One night this past January, my mom sent me a text saying she’d read the book. I held my breath as I scanned her emoji-riddled text, then exhaled slowly and took a screenshot, grinning. "I love it!" it read. "You really captured so well Ivy’s loneliness and your portrayal of her relationship with her mom is very believable." This was the best thing I could’ve heard from her. The fact that she could see herself in both characters — not only the withdrawn mother but the lost, lonely little girl — meant so much to me. It meant I’d done my job, that I’d portrayed both characters as humans, as deserving of empathy. Most importantly, I was so glad she saw that it was not daughter vs. mother in the book nor in real life. Rather, in both, it’s mother and daughter together, trying to support and heal each other through our differences.
Even when it’s uncomfortable, I’ve promised to myself to keep writing and talking about disordered eating and the devastating pressure to shrink.
In the novel, Ivy makes a choice to embrace these differences, to break away from her mother’s pattern. "Maybe I can be the one to break this line of heavy inheritance, this chain of hunger," she says. Those are some of my favorite lines in the novel, because I feel them so strongly. I made this same promise to myself years ago. Even when it’s uncomfortable, I’ve promised to myself to keep writing and talking about disordered eating and the devastating pressure to shrink.

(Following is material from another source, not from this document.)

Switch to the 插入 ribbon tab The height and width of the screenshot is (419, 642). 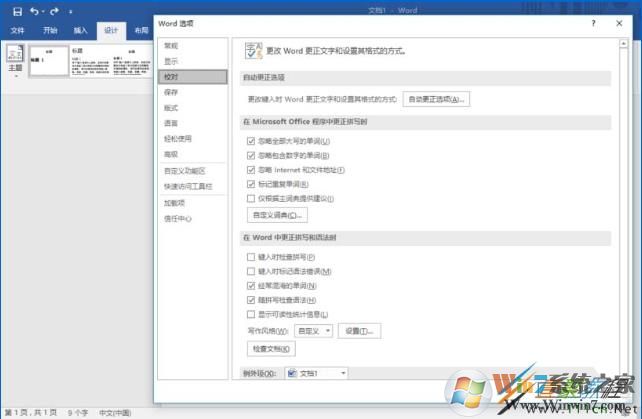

At first I thought that by coming clean about the difficulties I’d inherited from my mother, I was somehow being a "bad daughter." I thought I’d failed her advice, and that by confessing my flaws I’d proven that I hadn’t "found myself" like she’d told me to. But now I’ve come to see it differently. I see "finding myself" not as a quest for perfection or a refusal to be vulnerable. Bravery isn’t maintaining a perfect image or denying my challenges. "Finding myself" must come from honest self-exploration, outspoken truth, and boldly facing my impact on others. These are the values I’ve striven to maintain in the wake of "Shrinking Women" and all that’s come since.
I still remember the evening I first delivered “Shrinking Women” at CUPSI. After everyone performed, the poets shuffled into another room for the judges’ awards. When I heard them announce my name as the winner of “Best Love Poem,” I thought they’d made a mistake; I hadn’t written a love poem! But as they handed me my certificate, I realized that the judges weren’t wrong in their categorization. They were telling me something crucial about my own piece: that while it tells difficult truths, it is immersed in love. I exposed my mother, and I still feel the pangs of guilt. But I realized too that the poem came from a daughter’s deep love, love and confusion and pain and grace all laced inextricably together. I desperately wanted her to know this. For all our differences and distance, the times we’ve missed and misunderstood each other, she gave me the confidence to put words to my experience, to speak them boldly, to bring this pain to light; to continue searching for and finding myself.